Rezension von Voll ins Schwarze


(Diese Rezension basiert auf einem Rezensionsexemplar, das uns freundlicherweise von HUCH & friends bereitgestellt wurde.)

Rezension

Voll ins Schwarze – Rate sich wer kann!
Auf dem Spielemarkt hat sich in den letzten Jahren in der Kategorie "Wissensspiele" erfreulicherweise einiges getan! Gefühlt Jahrhunderte gab es in diesem Segment nichts anderes als Trivial Pursuit oder ähnliche Wissensabfragemonster, die im Stil von "Wer wird Millionär" nichts anderes taten als bekanntes und unbekanntes "Allgemeinwissen" abzufragen und Frust allerorten zurückließen. Urs Hostettlers Anno Domini-Reihe hat (HURRA!) glücklicherweise gezeigt, dass es für alle Beteiligten viel mehr Spaß machen kann, wenn man das klassische Wissensspiel um Schätz-, Poker- und Einsatzelemente erweitert. Nachfolgende Spiele wie Schätzen Sie mal, Gambit 7 und Fauna zeigten, dass hier durchaus Potenzial vorhanden ist. In diesem Umfeld bewegt sich "Voll ins Schwarze". Wissensfragen, aber eben doch kein klassisches Wissensspiel.

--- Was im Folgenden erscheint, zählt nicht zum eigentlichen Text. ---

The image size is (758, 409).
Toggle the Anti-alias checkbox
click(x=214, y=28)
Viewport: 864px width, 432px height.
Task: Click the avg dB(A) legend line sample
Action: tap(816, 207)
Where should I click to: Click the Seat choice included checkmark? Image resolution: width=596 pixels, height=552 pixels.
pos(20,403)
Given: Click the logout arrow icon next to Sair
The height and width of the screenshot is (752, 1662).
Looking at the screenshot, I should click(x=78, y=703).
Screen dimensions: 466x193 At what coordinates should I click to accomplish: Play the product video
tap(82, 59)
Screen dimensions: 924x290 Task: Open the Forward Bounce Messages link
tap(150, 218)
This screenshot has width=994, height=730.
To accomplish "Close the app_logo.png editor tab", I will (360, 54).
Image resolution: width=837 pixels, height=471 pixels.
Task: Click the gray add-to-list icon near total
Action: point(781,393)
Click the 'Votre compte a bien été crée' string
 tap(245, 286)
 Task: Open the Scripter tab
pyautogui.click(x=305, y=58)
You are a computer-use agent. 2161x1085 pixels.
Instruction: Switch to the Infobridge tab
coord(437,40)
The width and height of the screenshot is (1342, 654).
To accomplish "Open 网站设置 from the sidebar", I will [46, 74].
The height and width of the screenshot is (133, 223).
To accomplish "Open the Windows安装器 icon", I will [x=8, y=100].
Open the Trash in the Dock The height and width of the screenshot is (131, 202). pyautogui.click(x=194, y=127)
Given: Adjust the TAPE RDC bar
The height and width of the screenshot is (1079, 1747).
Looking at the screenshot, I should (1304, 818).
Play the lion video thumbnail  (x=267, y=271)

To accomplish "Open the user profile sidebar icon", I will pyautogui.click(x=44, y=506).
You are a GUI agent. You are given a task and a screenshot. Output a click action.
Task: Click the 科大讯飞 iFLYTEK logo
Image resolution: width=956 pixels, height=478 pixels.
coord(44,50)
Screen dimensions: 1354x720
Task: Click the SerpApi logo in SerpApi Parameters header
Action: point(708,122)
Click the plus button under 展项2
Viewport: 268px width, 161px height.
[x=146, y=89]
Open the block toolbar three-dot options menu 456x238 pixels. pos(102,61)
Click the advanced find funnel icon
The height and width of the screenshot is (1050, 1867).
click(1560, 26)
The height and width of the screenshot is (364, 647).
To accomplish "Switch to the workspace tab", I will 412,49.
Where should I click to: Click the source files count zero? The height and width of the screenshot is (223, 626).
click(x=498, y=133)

Thema und Ziel des Spieles
Ziel des Spiels ist es, die Fragen, die allesamt nach Zahlen von 1 bis 99 fragen, richtig oder zumindest am dichtesten dran zu beantworten. Durch geschicktes Management der Zahlenkarten muss man dafür sorgen, dass man bei den entscheidenden Fragen die richtigen Antworten auch legen kann.

Spiel-Vorbereitungen
Alle Spielenden wählen vier der sechs Wissenskategorien aus (Dies & Das, Geografie, Geschichte, Sport, Technik und Unterhaltung) und stecken die jeweiligen Fragenkarten der Kategorie in eines der vier Stanzlöcher im Spielplan. Die Spielfiguren werden auf das Feld 0 gesetzt, die schwarzen Spielfiguren werden vor den äußersten Ring der Spielplan-Zielleiste neben die Fragenkarten gestellt. Die Zahlenkarten werden nach Zahlen von 1-9, 10-20 und 30-80 sortiert und vor die aufgemalten Werte der Spielkartonseite gelegt. Alle Spielenden erhalten eine Pausenkarte, drei Karten vom Stapel 1-9 und je zwei Karten von den Stapeln 10-20 und 30-80).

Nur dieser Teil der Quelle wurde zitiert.